# Amazon poop



## Doowop (Jul 10, 2016)

http://sacramento.cbslocal.com/2017/11/30/pooping-amazon-home-sacramento-video/


----------



## krazo (Nov 10, 2015)

pretty shitty thing to do


----------



## Chicago-uber (Jun 18, 2014)

Lol. When you gotta go, you gotta go.


----------



## llort (Oct 7, 2016)

A MUST for every delivery driver:

*Honey Bucket emergency porta-potty*









The seat and lid are about $9 through Walmart, and empty buckets are $5 at Home Depot.

Why risk your delivery career, when for $15 you can have this in your van and not end up on the 5 o-clock news?
At the end of the day, your kids will have something to play with too!


----------



## DeathByFlex (Nov 29, 2017)

Holy sh!t, people rent vans to do this job?


----------



## jester121 (Sep 6, 2016)

White van companies do, around here most are Enterprise rentals.


----------



## dkcs (Aug 27, 2014)

When you gotta go you gotta go!

I wonder what Uhaul would have charged for the cleanup fee if she did it in the van itself?


----------



## oicu812 (Aug 29, 2016)

Sounds like someone here would do.


----------



## grams777 (Jun 13, 2014)

Probably amazon and its sub contractors are running the drivers hard with no time for breaks. Ask how much time for breaks is given to each driver. From what I’ve seen probably zero.


----------



## Chicago-uber (Jun 18, 2014)

grams777 said:


> Probably amazon and its sub contractors are running the drivers hard with no time for breaks. Ask how much time for breaks is given to each driver. From what I've seen probably zero.


As a white van driver - there's no time for breaks. Lunch .. forget about it.
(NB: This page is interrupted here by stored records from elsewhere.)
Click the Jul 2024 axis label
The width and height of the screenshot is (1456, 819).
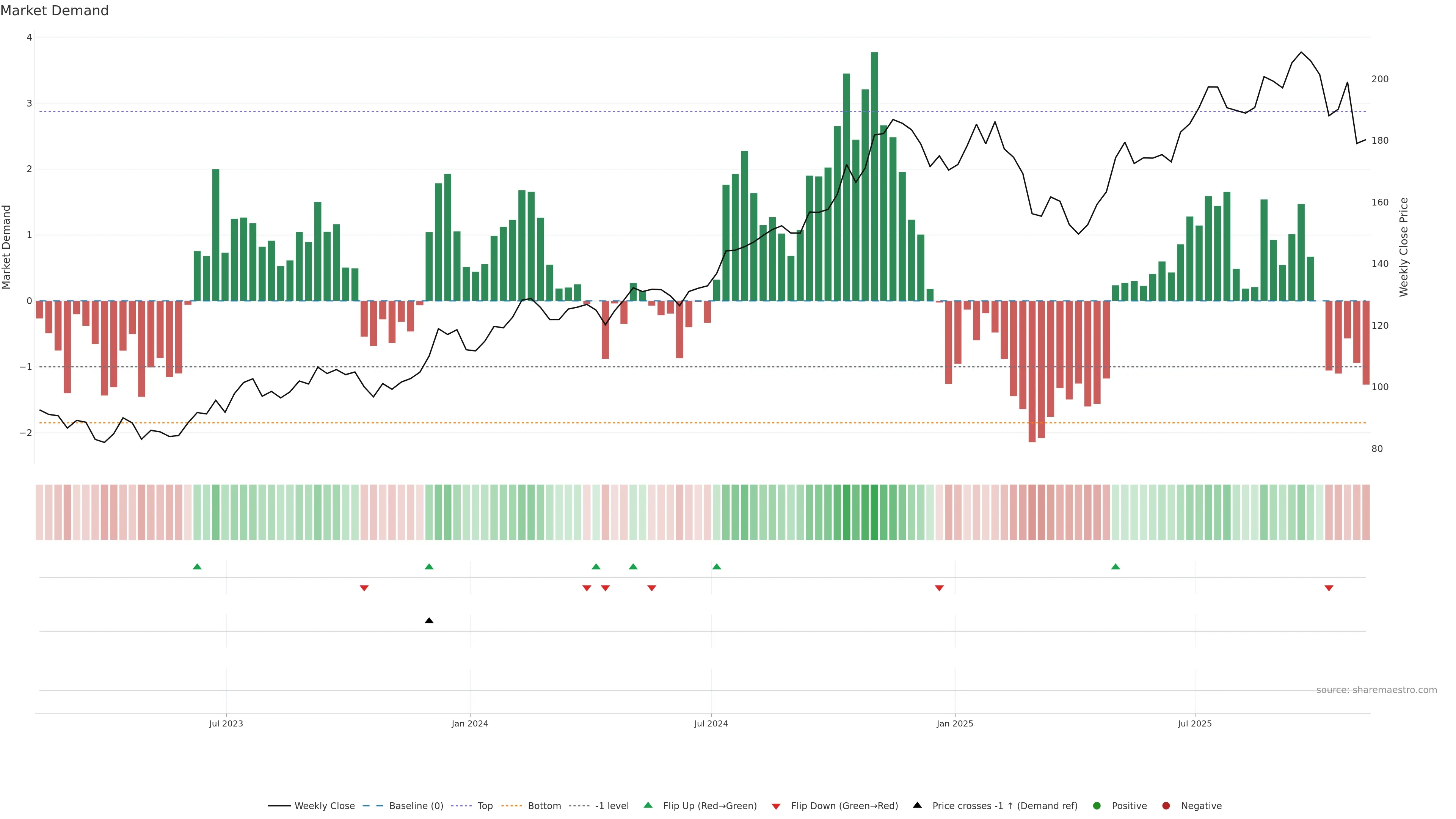tap(711, 723)
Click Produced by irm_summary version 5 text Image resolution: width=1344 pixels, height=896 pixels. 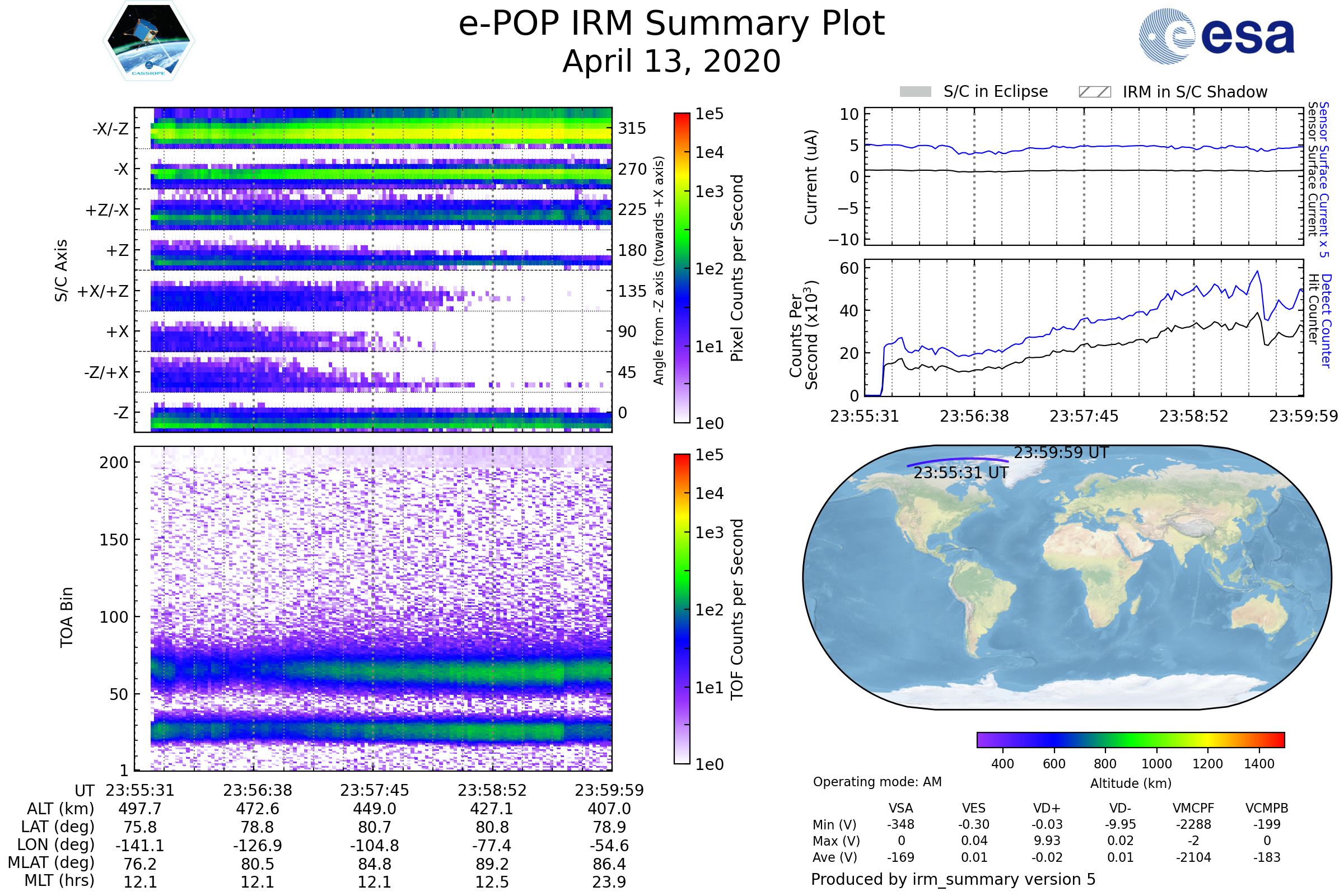coord(953,879)
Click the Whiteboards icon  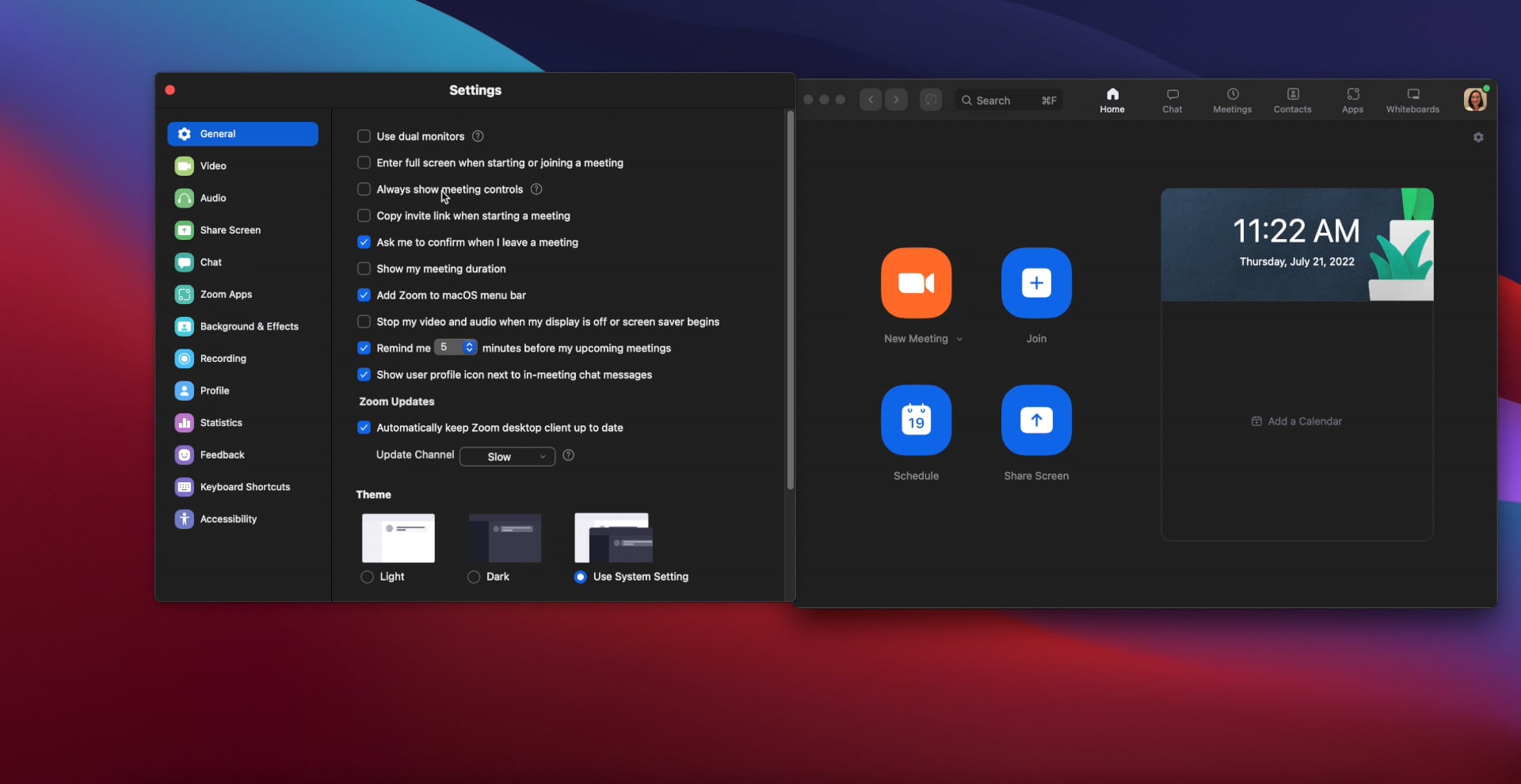tap(1413, 98)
Maybe eat an apple when you're are at a red light. 8-10 hours of a continuous work. 250 + packages, 200 stops is normal around here.


----------



## Chris1973 (Oct 9, 2017)

http://sacramento.cbslocal.com/2017/11/30/pooping-amazon-home-sacramento-video/

SACRAMENTO (CBS13) - A Sacramento resident is crying foul after a woman delivering packages for Amazon allegedly did her business in the street in front of the woman's home. And the act was caught on video.

Around 3 p.m. Thursday, the woman, who works for a third-party delivery company, drove up to Nemy Bautista's home in a U-Haul van, got out, delivered the Amazon package and went back to her van. But before she drove away, the woman opened the passenger side door, squatted down, and defecated.

When Bautista arrived home, she noticed the feces and initially thought it was a dog. She checked her surveillance video footage and found it was actually from a human.









(Credit: Nemy Bautista)

Disgusted, Bautista went on Facebook and left this message:

"Amazon.com Why is your driver squatting in-front of my house? Let me give you a hint &#8230; he/she is not tying their shoes. I have it on video!"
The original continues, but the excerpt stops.